Celestial Objects, by Sarah Pickering, has been made by photographing a revolver fired in total darkness.  Each photographic exposure captures the entirety of a gunshot from start to finish. Contrary to the high-speed fraction of suspended action used in scientific imagery by Harold Edgerton known for his micro second photographs of nuclear explosions and bullets in mid flight, these images are a summation of the durational energy and action that the camera witnessed.


Sitting on the line between objective fact and imagined reality, the fragments of muzzle flash reference images of deep space, epic cinema and the skies of romantic painters such as John Martin. The slippage between cataloguing observation and subjective association is territory that fascinates Pickering who proposes that instead of fixing a certainty, the representations we make of the world amplify our doubts about the experiences we have of reality.


Celestial Objects, is a commission by Locus+, in partnership with North East Photography Network (NEPN).  Muzzle Flash from the series is currently on view at the Media Space in the Science Museum, London as part of the exhibition Revelations – Experiments in Photography.



Liz Rideal


Piggyback on a giant: me and Borromini > love at first sight


Liz Rideal discusses her work Danzando con Borromini and other cloth related emanations.



Kieren Reed


The Beautifullest Place on Earth


‘I love art, and I love history, but it is living art and living history that I love...’ William Morris


In a unique collaboration between the Slade School of Fine Art and National Trust at Red House, there was a commitment to challenge a tendency in heritage to make representations or reconstructions that appease our sense of the past, but instead to offer access to Red House to catalyse possibilities in the present in an active approach to historicity.

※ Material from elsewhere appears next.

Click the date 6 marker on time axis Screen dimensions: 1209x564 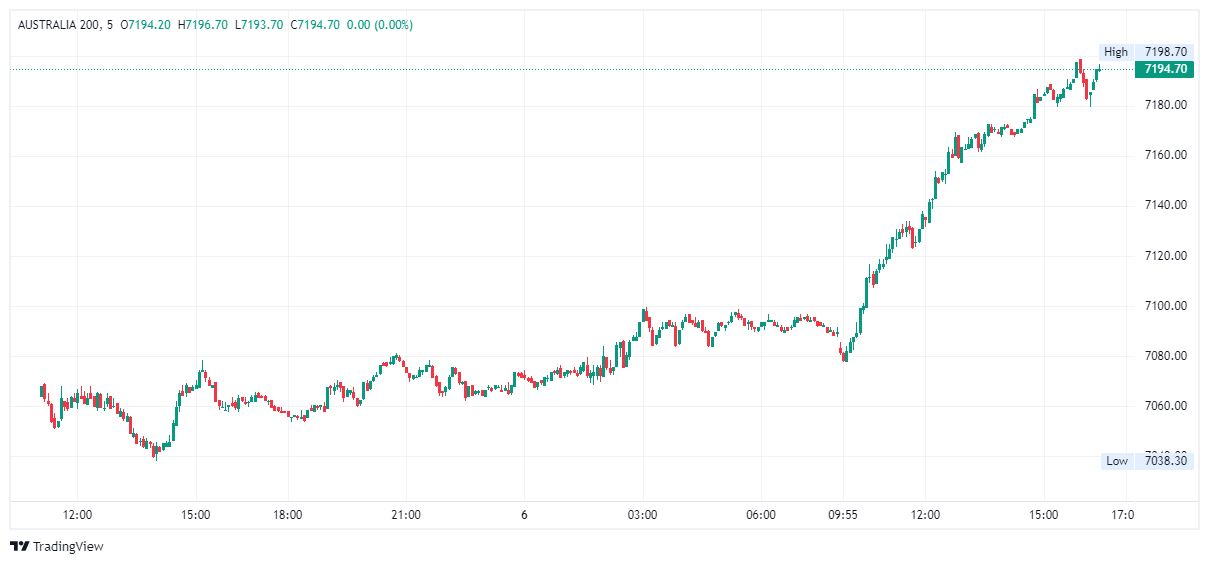524,515
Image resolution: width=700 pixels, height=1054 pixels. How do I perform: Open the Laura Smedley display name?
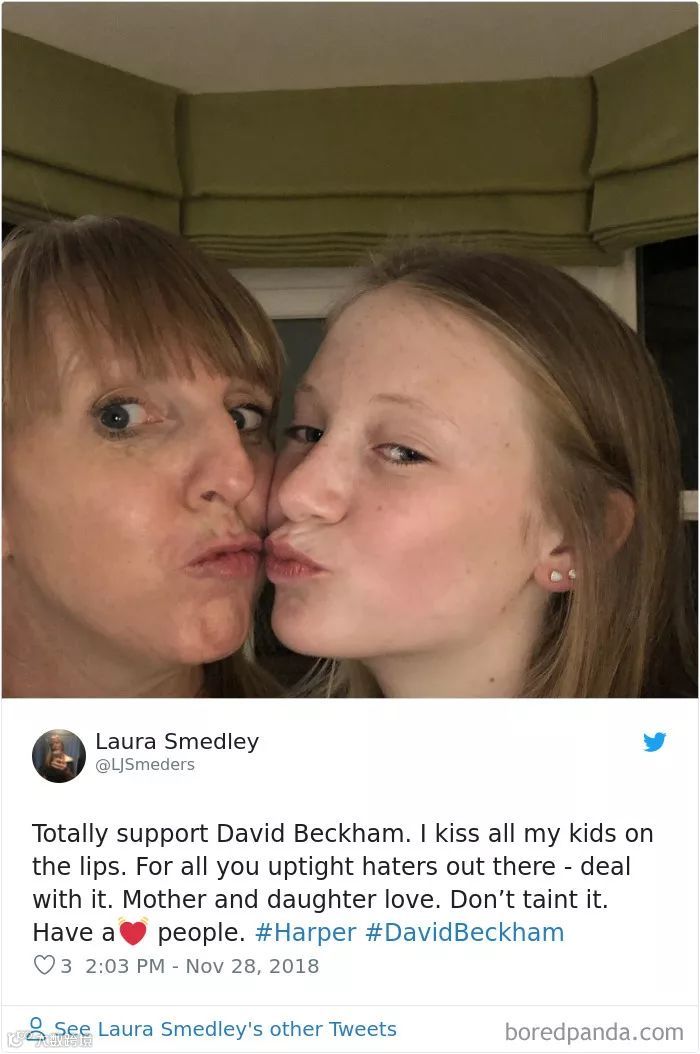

The Beautifullest Place On Earth provided an opportunity for artists and writers to engage with Morris’ home and studio, it’s staff and it’s public, in a way that is generative, interrogative and open-ended. Through a series of short residencies and through unprecedented open access, this historically significant site was made available for artists to research, speculate and produce new works. The project also provided access for workers and volunteers in the house, and the visiting public to engage with some of the living practices of contemporary art, its processes, production, even it’s ‘disruptive energies’ as it tackles many of the ongoing concerns that Morris himself engaged with, in the contemporary moment.



Deborah Padfield


Dr Deborah Padfield will talk about her research into the use of photographic images as a means of expanding and enhancing doctor-patient interaction within medical pain consultations. She will focus on two projects; face2face a recent collaboration with Prof Zakrzewska and staff and patients from UCLH and pain: speaking the threshold, a current collaboration based at the Slade which brings together a multi-disciplinary team to analyse material collected during face2face through different disciplinary lenses. The process of co-creating images with pain sufferers which reflect their unique experience of pain will be discussed alongside the specificities of  the photographic medium making it the most apposite for this project.